### WORK TO BE COMPLETED
Every line below that holds the string "November" should be copied.

--- GIVEN DATA Enclosed Below ---

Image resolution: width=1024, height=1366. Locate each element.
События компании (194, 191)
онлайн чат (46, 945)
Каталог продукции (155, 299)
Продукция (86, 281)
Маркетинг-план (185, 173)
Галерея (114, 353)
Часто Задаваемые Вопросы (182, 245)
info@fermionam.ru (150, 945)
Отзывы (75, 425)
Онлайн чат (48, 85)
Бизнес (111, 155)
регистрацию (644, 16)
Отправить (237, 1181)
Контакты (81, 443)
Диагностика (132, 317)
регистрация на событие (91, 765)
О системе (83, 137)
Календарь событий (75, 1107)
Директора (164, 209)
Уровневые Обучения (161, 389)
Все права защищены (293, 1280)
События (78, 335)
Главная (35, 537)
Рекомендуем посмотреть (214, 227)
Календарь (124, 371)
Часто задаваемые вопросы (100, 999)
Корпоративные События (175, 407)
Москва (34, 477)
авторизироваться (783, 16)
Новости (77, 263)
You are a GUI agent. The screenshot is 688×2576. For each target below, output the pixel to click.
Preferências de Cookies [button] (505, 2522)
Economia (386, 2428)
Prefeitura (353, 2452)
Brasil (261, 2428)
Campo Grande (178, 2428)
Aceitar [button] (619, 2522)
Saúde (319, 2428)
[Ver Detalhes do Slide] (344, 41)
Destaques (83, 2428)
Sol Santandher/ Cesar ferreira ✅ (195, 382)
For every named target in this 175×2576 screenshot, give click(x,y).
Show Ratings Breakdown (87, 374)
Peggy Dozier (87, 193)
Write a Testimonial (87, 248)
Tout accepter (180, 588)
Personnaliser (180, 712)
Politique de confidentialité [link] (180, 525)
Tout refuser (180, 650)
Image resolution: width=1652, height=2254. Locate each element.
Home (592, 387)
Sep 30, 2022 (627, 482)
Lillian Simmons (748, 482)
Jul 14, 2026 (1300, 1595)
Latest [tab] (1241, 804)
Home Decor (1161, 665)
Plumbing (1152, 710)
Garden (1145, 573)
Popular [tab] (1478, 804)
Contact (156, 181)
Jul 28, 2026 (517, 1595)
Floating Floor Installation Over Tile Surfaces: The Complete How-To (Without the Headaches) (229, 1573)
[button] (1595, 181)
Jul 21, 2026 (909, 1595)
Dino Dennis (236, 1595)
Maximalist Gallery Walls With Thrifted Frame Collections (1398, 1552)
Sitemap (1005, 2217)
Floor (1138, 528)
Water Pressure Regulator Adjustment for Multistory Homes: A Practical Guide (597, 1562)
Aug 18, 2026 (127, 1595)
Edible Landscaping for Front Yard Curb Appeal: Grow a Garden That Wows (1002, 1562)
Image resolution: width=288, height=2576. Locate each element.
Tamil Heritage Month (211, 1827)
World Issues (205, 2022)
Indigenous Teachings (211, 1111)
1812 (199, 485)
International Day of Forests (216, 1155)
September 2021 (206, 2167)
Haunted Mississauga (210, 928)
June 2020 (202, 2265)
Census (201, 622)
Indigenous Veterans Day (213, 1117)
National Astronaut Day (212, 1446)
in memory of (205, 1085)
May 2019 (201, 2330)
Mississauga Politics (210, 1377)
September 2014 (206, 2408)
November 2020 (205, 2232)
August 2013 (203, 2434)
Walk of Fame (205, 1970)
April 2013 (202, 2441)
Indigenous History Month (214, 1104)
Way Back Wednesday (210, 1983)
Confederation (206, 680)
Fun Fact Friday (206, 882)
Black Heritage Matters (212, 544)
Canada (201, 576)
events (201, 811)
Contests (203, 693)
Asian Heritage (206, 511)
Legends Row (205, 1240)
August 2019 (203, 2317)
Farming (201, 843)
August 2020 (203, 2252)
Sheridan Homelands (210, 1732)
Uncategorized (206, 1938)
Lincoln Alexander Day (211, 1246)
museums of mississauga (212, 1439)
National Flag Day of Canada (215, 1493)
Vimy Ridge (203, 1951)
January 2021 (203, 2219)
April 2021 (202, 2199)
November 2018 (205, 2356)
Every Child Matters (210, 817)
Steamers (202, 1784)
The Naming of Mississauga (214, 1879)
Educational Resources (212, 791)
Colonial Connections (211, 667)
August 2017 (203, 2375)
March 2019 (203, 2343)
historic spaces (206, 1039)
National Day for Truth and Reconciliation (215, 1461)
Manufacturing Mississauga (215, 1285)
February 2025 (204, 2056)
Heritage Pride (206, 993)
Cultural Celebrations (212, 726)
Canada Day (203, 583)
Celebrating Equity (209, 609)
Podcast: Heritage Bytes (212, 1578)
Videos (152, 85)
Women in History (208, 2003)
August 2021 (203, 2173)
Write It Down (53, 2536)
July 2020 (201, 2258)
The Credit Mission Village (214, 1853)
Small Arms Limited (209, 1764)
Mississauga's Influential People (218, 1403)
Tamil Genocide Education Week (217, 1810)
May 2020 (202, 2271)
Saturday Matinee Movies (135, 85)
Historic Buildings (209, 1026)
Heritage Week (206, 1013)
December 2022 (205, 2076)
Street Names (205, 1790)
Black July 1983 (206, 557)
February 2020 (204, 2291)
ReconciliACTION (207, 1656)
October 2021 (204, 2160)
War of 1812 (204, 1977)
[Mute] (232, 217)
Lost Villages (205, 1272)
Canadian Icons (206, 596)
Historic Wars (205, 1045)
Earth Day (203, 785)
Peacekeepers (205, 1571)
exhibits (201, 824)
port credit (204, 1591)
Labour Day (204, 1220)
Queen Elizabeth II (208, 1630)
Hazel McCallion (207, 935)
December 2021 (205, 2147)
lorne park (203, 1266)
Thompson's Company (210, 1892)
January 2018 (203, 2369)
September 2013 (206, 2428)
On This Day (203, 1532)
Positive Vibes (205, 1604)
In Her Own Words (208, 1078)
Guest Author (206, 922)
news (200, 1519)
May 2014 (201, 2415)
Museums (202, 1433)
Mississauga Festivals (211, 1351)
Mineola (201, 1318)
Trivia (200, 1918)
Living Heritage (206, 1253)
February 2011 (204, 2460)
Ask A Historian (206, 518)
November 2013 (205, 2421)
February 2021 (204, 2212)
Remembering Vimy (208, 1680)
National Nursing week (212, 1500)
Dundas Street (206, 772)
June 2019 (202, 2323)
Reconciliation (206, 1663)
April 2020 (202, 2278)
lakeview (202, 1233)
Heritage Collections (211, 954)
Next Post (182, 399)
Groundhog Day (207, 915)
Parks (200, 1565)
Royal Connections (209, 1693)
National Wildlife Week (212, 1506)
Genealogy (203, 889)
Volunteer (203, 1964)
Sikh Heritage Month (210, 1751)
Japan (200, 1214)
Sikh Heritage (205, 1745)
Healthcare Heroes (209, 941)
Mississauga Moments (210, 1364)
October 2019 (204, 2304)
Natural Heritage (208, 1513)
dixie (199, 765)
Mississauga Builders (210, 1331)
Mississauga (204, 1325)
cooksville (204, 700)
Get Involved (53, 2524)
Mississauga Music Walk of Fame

--- End of Enclosed GIVEN DATA ---

### ANSWER FOR THIS EXERCISE
November 2020 (205, 2232)
November 2018 (205, 2356)
November 2013 (205, 2421)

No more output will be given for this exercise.